- **Tarea 1**
Reúne cada línea de los registros que contenga la cadena "size" y cópiala sin cambios.

En otras palabras, no quieren ver cómo el Creador guía al mundo con benevolencia, porque la acción de ver se opone a la fe. O, dicho de otro modo, la fe se encuentra precisamente allí donde se opone a la razón. Y cuando uno ejecuta algo en contra de la razón, se dice que es “fe por encima de la razón”.
Esto quiere decir que creen que la providencia del Creador sobre las criaturas es benevolente. Y mientras no lo ven con total certeza, no pueden decirle a Él: “Queremos ver la benevolencia siendo visualizada dentro de la razón”. Por el contrario, desean que permanezca en ellos bajo la forma de “fe por encima de la razón”.
Pero le piden al Creador que les otorgue una fuerza enorme para que esta fe sea tan potente como si la estuvieran viendo dentro de la razón. O sea, que no haya diferencia entre la fe y el conocimiento de la mente. Esto es a lo que se refieren aquellos que desean adherirse al Creador mediante “el día del Señor”.

- **Tarea 2**
Continúa el texto de arriba sobre la fe por encima de la razón a partir de su última oración.

- **Registros**
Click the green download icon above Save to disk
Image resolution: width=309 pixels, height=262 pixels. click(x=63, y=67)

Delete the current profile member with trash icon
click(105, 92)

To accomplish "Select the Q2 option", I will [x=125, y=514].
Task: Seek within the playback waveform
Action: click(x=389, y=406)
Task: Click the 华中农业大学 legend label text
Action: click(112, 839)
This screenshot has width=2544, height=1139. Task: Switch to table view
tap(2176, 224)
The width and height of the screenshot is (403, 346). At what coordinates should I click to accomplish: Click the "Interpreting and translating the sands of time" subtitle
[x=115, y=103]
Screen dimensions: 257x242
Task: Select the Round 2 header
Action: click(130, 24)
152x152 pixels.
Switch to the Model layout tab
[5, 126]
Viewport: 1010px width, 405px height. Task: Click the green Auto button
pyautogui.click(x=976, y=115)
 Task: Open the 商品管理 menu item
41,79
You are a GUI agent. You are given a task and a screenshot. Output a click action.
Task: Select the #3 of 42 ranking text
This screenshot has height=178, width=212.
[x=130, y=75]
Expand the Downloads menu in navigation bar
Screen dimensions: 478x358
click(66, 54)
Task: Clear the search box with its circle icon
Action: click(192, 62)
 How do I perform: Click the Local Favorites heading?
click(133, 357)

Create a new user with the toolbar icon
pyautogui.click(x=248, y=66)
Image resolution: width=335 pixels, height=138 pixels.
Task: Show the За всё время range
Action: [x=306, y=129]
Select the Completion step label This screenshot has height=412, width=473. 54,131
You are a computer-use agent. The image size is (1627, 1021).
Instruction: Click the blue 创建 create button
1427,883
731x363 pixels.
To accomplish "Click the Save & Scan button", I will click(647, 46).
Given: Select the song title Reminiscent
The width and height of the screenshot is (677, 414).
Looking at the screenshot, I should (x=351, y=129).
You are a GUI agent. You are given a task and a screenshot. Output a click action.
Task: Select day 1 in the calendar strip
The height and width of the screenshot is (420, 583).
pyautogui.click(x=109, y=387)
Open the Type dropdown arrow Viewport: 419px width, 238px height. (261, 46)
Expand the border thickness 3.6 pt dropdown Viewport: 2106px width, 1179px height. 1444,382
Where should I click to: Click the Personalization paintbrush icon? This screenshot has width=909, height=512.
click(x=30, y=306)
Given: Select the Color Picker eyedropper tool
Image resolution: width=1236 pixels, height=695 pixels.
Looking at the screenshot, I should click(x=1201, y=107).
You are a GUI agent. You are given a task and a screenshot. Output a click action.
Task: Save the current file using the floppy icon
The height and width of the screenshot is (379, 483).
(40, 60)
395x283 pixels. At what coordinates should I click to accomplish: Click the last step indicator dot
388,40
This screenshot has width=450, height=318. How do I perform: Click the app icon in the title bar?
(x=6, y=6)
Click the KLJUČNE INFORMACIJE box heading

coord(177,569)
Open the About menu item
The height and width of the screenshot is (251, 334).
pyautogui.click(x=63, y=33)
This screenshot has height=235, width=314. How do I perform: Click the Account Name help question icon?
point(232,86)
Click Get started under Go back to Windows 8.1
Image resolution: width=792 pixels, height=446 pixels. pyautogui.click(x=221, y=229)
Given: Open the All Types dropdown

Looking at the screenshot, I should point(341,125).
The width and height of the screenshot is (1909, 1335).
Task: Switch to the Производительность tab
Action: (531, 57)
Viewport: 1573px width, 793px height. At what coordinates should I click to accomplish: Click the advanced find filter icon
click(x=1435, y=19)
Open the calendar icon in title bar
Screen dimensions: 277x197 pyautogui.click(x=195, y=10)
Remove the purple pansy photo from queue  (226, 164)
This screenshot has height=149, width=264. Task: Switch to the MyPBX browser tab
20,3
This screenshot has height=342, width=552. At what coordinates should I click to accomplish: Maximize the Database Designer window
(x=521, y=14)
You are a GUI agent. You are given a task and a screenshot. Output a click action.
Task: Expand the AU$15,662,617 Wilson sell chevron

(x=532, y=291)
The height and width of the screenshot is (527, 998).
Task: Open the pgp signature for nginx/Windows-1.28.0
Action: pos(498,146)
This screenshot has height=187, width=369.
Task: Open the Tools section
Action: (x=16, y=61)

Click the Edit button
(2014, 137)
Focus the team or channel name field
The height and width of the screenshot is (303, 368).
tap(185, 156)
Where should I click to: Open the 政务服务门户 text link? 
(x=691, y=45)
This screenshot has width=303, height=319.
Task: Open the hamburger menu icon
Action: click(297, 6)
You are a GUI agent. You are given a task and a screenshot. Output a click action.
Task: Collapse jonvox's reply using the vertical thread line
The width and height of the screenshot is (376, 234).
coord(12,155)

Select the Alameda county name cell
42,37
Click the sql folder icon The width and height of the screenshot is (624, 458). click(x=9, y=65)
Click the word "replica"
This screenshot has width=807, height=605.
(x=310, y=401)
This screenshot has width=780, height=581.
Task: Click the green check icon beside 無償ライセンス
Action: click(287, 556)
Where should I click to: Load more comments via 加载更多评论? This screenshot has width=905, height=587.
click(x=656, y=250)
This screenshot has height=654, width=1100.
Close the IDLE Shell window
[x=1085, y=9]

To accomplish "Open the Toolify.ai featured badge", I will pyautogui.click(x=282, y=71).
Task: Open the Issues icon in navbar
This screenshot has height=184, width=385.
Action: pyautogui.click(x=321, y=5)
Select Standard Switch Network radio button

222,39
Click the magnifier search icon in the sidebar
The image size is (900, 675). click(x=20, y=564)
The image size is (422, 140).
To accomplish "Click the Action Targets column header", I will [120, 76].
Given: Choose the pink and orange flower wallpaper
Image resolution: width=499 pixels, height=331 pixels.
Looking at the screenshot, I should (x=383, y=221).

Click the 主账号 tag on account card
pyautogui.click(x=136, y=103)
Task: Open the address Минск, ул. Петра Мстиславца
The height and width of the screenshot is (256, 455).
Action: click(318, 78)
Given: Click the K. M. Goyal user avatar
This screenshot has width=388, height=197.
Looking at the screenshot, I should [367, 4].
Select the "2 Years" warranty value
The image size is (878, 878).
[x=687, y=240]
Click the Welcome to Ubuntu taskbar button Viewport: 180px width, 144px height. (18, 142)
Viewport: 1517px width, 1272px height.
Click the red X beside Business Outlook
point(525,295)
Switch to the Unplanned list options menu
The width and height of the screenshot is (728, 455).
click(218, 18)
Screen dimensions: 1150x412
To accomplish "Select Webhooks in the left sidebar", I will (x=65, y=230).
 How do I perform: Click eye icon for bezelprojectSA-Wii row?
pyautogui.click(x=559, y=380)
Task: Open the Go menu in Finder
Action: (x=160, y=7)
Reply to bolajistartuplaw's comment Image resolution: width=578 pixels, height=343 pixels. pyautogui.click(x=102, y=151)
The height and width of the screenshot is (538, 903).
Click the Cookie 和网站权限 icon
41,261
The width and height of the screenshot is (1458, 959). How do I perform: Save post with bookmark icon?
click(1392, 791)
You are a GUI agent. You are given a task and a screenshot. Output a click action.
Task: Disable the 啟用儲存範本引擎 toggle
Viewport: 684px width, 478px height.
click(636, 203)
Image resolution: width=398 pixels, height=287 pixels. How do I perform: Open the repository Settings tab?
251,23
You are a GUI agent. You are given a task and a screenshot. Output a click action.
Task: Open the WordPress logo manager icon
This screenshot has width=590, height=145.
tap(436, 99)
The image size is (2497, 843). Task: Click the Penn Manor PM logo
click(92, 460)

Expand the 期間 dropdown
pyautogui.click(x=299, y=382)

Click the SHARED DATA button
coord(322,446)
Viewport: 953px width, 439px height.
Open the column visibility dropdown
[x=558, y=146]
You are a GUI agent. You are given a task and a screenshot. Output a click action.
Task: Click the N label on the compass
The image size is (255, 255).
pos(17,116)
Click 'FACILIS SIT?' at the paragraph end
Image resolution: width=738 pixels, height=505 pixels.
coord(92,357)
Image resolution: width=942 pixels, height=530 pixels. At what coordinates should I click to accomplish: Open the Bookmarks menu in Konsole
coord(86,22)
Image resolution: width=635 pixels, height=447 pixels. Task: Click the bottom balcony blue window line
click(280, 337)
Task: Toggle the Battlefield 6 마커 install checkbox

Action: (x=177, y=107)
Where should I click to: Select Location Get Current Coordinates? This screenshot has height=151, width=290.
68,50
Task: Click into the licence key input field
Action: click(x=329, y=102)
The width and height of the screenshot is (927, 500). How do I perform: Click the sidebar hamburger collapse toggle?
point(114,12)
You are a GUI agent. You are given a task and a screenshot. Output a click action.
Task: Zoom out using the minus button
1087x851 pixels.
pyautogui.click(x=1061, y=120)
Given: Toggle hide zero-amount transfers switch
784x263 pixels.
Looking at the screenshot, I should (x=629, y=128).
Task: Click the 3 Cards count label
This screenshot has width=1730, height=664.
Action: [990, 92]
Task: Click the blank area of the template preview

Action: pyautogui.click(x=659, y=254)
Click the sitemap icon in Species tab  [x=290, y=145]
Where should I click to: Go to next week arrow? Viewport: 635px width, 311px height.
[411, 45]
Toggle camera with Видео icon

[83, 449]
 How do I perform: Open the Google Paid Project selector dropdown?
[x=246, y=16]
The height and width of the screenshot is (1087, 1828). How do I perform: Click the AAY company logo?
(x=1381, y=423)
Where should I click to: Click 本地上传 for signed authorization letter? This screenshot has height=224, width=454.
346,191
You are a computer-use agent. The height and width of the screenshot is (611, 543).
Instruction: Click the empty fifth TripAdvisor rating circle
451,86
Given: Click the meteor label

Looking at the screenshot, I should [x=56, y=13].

- **Respuesta 1**
You are a computer-use agent. The image size is (1627, 1021).
The image size is (900, 675). click(x=20, y=564)
The image size is (422, 140).
The image size is (878, 878).
The image size is (2497, 843). Task: Click the Penn Manor PM logo
The image size is (255, 255).

- **Respuesta 2**
En otras palabras, si la percibieran como conocimiento, entonces la Luz de Dios, llamada “Abundancia Superior”, se orientaría a los Kelim (vasijas) de recepción llamadas “vasijas separadas”. Y ellos no desean esto, porque iría al deseo de recibir, que representa lo opuesto a la Kedushá (Santidad), la cual se contrapone al deseo de recibir autogratificación. Por el contrario, ellos desean adherirse al Creador; y esto, solamente puede conseguirse a través de la equivalencia de forma.
Sin embargo, para alcanzar eso, es decir, para que uno tenga el deseo y el anhelo de unirse al Creador –sabiendo que uno nace con la naturaleza del deseo de recibir en beneficio propio-, ¿cómo es posible lograr algo que se opone de manera diametral a la propia naturaleza? Por esta razón, uno debe realizar grandes esfuerzos hasta adquirir una segunda naturaleza, que es el deseo de otorgar.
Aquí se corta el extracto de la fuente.